Incrementality is the only number that matters: the extra sales you would not have made without the spend. And here the industry is repeating, almost line for line, the most expensive lesson of trade promotion. The pattern that trade-promotion analysis keeps returning to is sobering: only about a third of the volume a deal appears to create is genuinely incremental, and a large share of promotions never earn back their cost. We learned that the hard way, with years of "successful" promotions that were quietly destroying value. Retail media is walking the same path, and the people grading the test are the same people selling it.
That is not my characterisation, it is the industry's own. As one analysis in The Drum put it, ROAS "became the metric that was achievable, relatively easy to calculate, and within the retailer's control" [9]. Proving real incrementality is now the single most cited barrier to retail media investment, named by about a third of senior leaders, and only around 56 percent of brands rate their own measurement as strong [8]. Worse, there is no shared definition of what incremental even means; ask three brands and you will get three answers. When the seller controls the scoreboard and the buyer cannot agree on the rules, the number on the screen is marketing for the network, not management information for you.

Tasks to perform:
**a)** In one to three sentences, explain why the retail media passage says the number on the screen is marketing for the network rather than management information for the buyer.
**b)** Name every quality that the retail media passage's quotation from The Drum assigns to ROAS.
**c)** Please repeat the retail media passage word for word, from "That is not" up to and including "information for you.".

Data shown:
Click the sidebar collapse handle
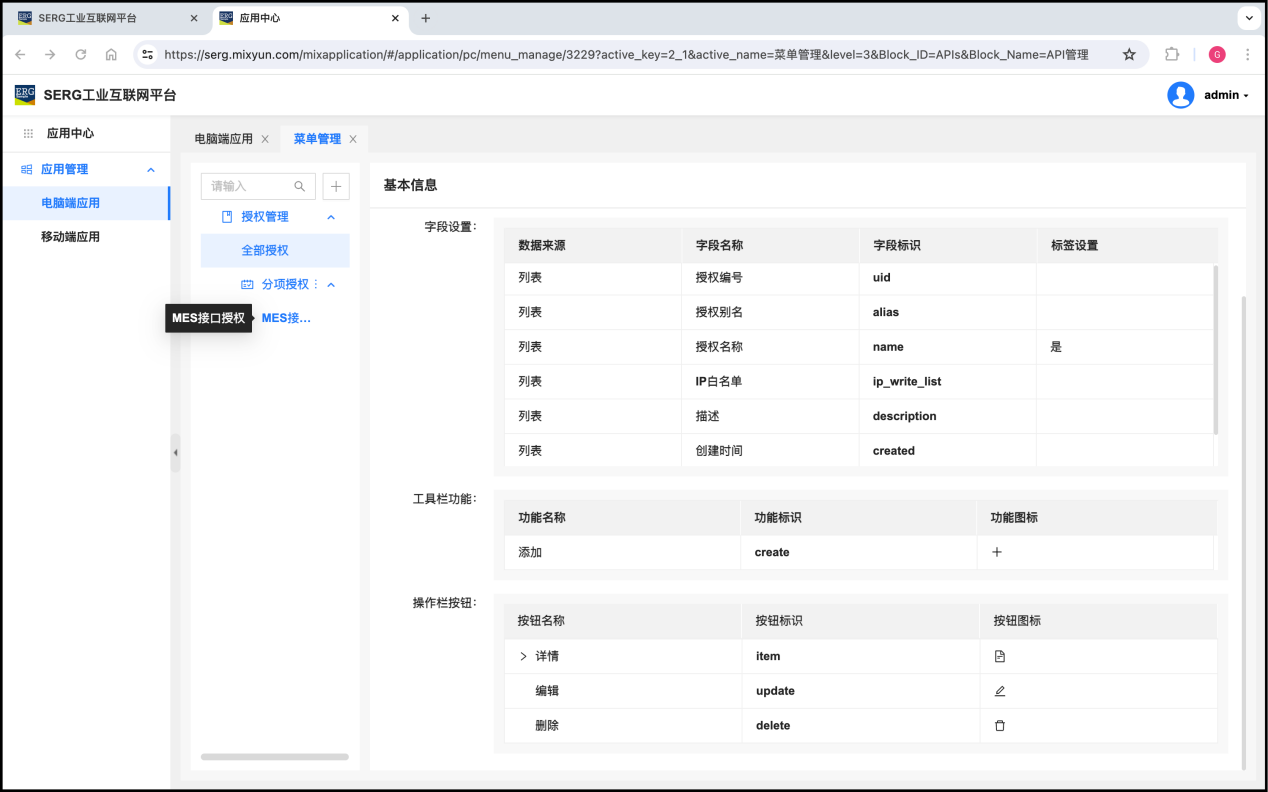This screenshot has height=792, width=1268. (175, 452)
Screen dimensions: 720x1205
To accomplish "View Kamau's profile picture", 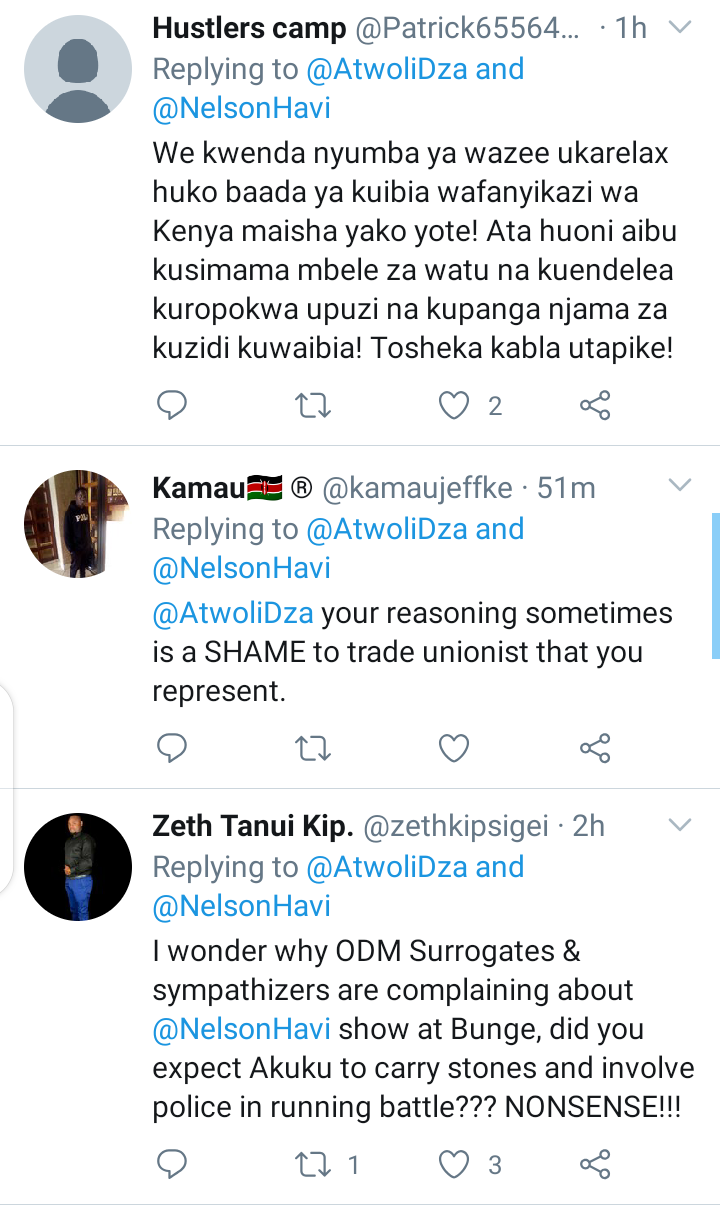I will pyautogui.click(x=78, y=524).
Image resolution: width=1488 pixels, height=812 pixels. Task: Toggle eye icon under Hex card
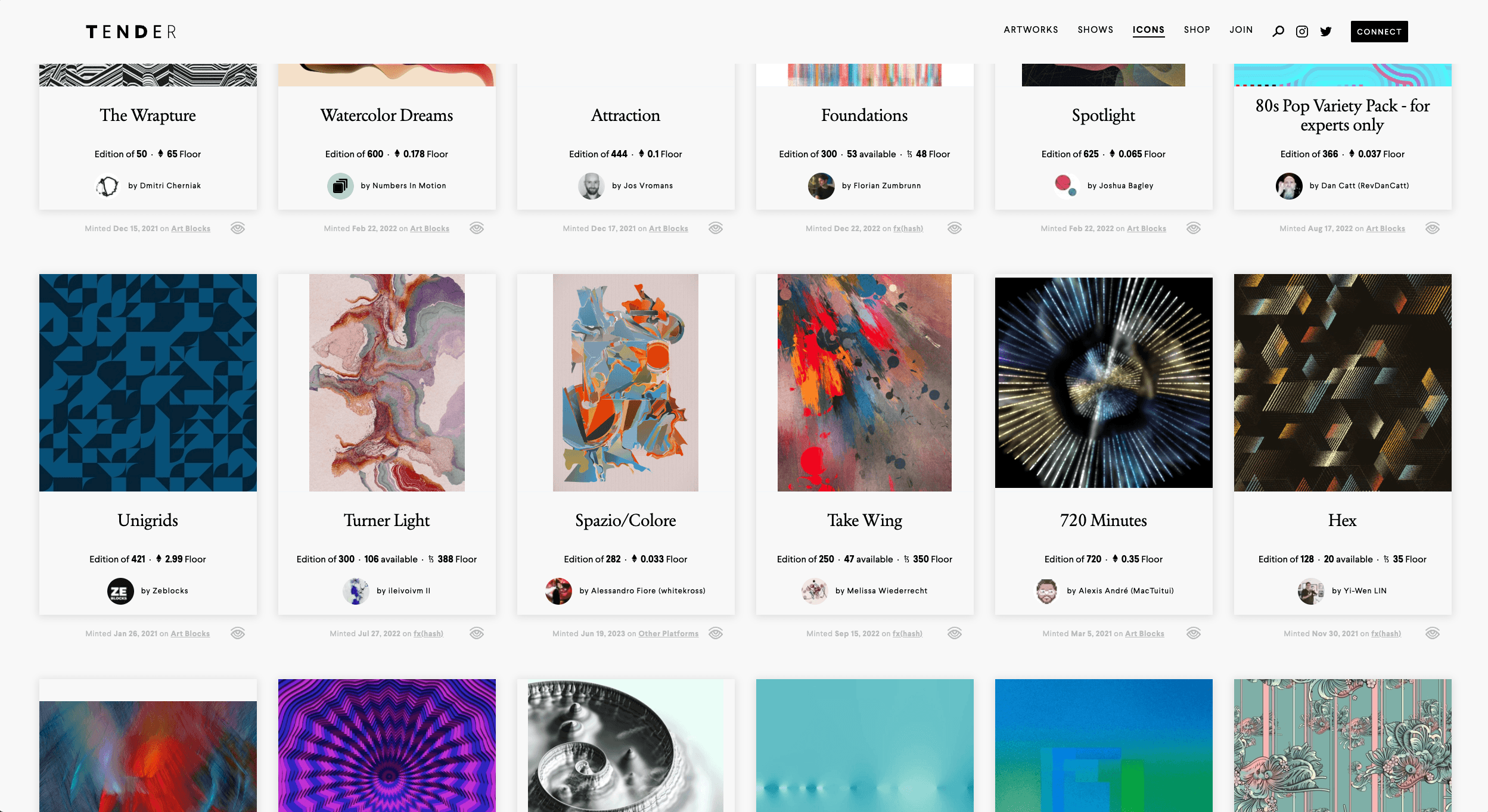coord(1433,633)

Task answers:
**a)** The seller controls the scoreboard, and buyers cannot agree on the rules. There is no shared definition of what incremental means, so three brands would give three different answers.

**b)**
- achievable
- relatively easy to calculate
- within the retailer's control

**c)**
That is not my characterisation, it is the industry's own. As one analysis in The Drum put it, ROAS "became the metric that was achievable, relatively easy to calculate, and within the retailer's control" [9]. Proving real incrementality is now the single most cited barrier to retail media investment, named by about a third of senior leaders, and only around 56 percent of brands rate their own measurement as strong [8]. Worse, there is no shared definition of what incremental even means; ask three brands and you will get three answers. When the seller controls the scoreboard and the buyer cannot agree on the rules, the number on the screen is marketing for the network, not management information for you.